KR Holiday Reading Recommendations
Each year we ask KR’s friends and contributors for their holiday reading recommendations. Some sent us suggestions about books they’ve enjoyed this year; others told us about favorite novels, classics they couldn’t live without, books that linger with them, or books that changed their lives. We’ve made a selection, just in time for the holidays:
David Lynn, Editor
Sergei Lobanov-Rostovsky, Associate Editor
I’m spending a year teaching in England, so most of my reading these last few months has been devoted to products of this green and pleasant land. John Lanchester’s Capital: A Novel
, a novel about the citizens of one London street stumbling into the financial crisis of 2008, manages the neat trick of being both sharply written satire while also striking a tone of profound empathy for its characters’ fading illusions. In poetry, I’ve been rereading Alice Oswald’s Dart
, which traces the length of a Devon river, recording the voices of the people who live and work along its banks to form what Oswald has described as “a sound-map of the river, a songline from the source to the sea.” And since one joy of this year is to wallow shamelessly in great theater—excuse me, theatre
—let me end by recommending David Greig’s astonishing play Dunsinane
, which imagines the English occupation of Scotland after the fall of a king named Macbeth: a brilliant, lyrical meditation on what happens after regime change, bold enough to sweep aside Shakespeare’s tragic ending and bring back a certain terrifying Lady as a captive, and captivating, queen.

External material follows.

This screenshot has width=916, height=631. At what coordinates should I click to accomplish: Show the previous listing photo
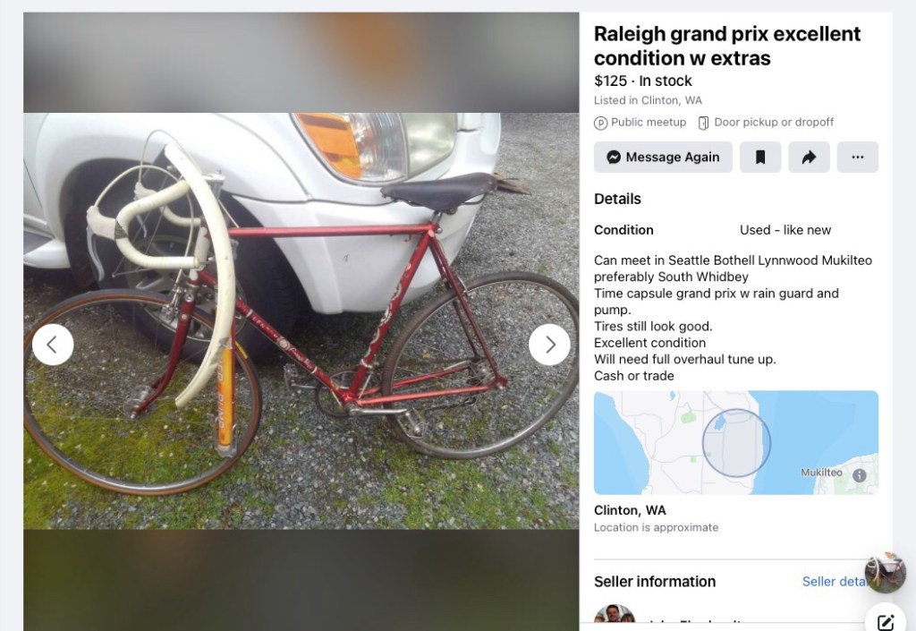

David Baker, Poetry Editor
My desks and reading tables and bookshelves are crowded with new books, and I’m glad to pass along some recommendations. I’m halfway through with Norman Rush’s new novel Subtle Bodies
and find it rich and deepening—a combination of political, philosophical, and erotic narratives threading in and out of each other. For poetry just now, I’m reading every day in Maureen McLane’s forthcoming volume This Blue: Poems
. As with her previous two books of poetry, I’m impressed with her capabilities—playful rhymes, disarming intimacy in voice and story, fabulous turns of image, a wide literary sense there for the discovering (a riff on Sappho or Dickinson or Dante, without showing off, often without signaling the source). She writes with ease and depth, both. And a surprise to me is Gottfried Benn’s Impromptus
, a full selection of his poems (and some prose) in German and with English translations by Michael Hofmann. I had known Benn’s poems but this book opened my eyes widely. Benn lived from 1886-1956, and he writes through the wars and horrors, with poems of great range, sometimes in terror, sometimes in very contemporary-sounding delight. Hofmann’s sense of Benn’s idiom makes these fleet translations especially powerful. And finally, one of my favorite poets, Ellen Bryant Voigt, has published Headwaters: Poems
, a compressed new volume of work that accomplishes two opposite things: she lets go of some of the fundamental structures of her earlier work (meter and measurement of line, a perfection of traditional syntax and punctuation, a kind of rigorous stability) and yet, in doing so, she seems to locate her most authentic narrative voice to date. As she writes less “like” herself, she sounds more like herself in these poems about illness, the family, and a natural world dense with animals that provide a totem of accompanying lore. The result feels both raw and daily, newly discovered but rich with experience and mastery—the speaking voice singing.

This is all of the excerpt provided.